─── SOURCE MATERIAL ───

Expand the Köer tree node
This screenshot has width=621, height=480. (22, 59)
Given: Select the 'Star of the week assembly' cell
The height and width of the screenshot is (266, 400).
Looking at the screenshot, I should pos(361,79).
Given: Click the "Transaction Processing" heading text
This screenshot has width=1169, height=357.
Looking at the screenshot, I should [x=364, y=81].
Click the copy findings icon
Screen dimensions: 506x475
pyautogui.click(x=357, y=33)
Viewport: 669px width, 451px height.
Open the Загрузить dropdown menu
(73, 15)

───

* AIM OF THE EXERCISE: In the data above, count the lines that contain the string "height", and give only the number.

* WORKED ANSWER: 4